Then he went to work. Compressing the cardinal's chain-clad chest, Langdon pumped the water from his
lungs. Then he began CPR. Counting carefully. Deliberately. Resisting the instinct to blow too hard and
too fast. For three minutes Langdon tried to revive the old man. After five minutes, Langdon knew it was
over.
Il preferito. The man who would be Pope. Lying dead before him.

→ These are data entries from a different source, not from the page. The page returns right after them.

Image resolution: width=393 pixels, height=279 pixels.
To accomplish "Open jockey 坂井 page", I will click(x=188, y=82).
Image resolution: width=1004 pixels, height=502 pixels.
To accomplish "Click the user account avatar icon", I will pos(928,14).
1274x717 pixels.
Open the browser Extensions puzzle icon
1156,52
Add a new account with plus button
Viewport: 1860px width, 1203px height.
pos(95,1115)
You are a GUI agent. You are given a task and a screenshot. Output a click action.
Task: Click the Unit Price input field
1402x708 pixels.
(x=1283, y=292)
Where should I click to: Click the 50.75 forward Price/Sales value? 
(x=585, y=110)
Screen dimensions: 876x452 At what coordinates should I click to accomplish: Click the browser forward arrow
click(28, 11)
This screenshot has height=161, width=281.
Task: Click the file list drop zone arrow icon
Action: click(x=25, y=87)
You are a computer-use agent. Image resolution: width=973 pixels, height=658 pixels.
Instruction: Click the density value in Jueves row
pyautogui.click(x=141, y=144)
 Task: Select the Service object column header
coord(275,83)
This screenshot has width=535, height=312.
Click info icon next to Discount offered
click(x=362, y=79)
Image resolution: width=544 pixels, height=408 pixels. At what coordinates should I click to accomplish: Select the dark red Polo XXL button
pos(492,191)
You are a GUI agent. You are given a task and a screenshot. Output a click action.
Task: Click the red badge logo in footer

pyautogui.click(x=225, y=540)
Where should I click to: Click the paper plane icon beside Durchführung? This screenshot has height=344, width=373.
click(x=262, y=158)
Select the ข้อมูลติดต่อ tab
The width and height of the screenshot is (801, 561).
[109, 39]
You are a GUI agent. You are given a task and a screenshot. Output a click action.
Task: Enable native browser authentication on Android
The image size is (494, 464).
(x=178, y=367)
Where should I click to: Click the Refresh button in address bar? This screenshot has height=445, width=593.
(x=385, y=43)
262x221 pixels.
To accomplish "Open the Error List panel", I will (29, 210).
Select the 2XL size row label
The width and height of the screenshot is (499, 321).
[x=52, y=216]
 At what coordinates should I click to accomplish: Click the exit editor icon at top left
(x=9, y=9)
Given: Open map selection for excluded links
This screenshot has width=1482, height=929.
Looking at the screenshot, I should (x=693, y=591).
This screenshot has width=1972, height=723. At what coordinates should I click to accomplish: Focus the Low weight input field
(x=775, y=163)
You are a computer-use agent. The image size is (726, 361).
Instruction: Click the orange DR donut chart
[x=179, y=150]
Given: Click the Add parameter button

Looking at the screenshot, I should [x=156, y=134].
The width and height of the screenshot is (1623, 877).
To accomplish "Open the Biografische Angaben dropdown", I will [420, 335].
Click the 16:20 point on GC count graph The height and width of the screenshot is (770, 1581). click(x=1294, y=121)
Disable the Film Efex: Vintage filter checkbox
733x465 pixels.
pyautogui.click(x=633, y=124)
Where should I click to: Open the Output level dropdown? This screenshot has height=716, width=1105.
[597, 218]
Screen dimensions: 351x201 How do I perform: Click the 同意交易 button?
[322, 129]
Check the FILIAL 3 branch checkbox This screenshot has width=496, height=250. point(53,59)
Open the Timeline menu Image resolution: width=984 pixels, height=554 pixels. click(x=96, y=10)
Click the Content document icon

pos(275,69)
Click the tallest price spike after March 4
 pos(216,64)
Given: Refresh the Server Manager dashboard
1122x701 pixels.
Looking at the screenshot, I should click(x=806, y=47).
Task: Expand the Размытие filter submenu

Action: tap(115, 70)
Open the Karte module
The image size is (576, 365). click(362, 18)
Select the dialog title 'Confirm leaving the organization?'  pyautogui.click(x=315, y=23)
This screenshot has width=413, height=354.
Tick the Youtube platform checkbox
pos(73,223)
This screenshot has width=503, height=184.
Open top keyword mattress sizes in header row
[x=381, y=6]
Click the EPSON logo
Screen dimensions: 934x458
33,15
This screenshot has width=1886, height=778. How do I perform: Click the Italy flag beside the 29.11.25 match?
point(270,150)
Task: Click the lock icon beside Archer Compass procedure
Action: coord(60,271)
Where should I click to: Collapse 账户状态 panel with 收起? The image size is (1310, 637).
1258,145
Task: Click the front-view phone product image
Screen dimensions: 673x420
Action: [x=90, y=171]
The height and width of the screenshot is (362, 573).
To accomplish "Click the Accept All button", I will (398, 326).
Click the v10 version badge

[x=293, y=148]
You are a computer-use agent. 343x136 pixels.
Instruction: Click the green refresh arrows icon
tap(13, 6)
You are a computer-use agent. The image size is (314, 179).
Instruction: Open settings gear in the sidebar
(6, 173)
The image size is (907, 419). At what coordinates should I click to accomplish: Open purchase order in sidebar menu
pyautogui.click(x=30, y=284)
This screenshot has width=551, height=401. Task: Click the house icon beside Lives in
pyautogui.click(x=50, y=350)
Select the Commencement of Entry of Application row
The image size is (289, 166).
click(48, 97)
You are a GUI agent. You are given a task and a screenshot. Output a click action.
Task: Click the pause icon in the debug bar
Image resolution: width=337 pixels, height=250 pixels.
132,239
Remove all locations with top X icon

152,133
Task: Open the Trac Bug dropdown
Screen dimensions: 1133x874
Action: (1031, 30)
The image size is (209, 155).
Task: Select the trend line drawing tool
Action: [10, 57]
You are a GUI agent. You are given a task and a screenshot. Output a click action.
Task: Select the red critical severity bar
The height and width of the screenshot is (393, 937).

Somehow, even now, prostrate in the shadows on the semisubmerged ledge, Cardinal Baggia retained an
air of quiet dignity. The water lapped softly across his chest, seeming almost remorseful . . . as if asking
forgiveness for being the man's ultimate killer . . . as if trying to cleanse the scalded wound that bore its
name.
Gently, Langdon ran a hand across the man's face and closed his upturned eyes. As he did, he felt an
exhausted shudder of tears well from within. It startled him. Then, for the first time in years, Langdon
cried.
105
T he fog of weary emotion lifted slowly as Langdon waded away from the dead cardinal, back into deep
water. Depleted and alone in the fountain, Langdon half-expected to collapse. But instead, he felt a new
compulsion rising within him. Undeniable. Frantic. He sensed his muscles hardening with an unexpected
grit. His mind, as though ignoring the pain in his heart, forced aside the past and brought into focus the
single, desperate task ahead.
Find the Illuminati lair. Help Vittoria.
Turning now to the mountainous core of Bernini's fountain, Langdon summoned hope and launched
himself into his quest for the final Illuminati marker. He knew somewhere on this gnarled mass of figures
was a clue that pointed to the lair. As Langdon scanned the fountain, though, his hope withered quickly.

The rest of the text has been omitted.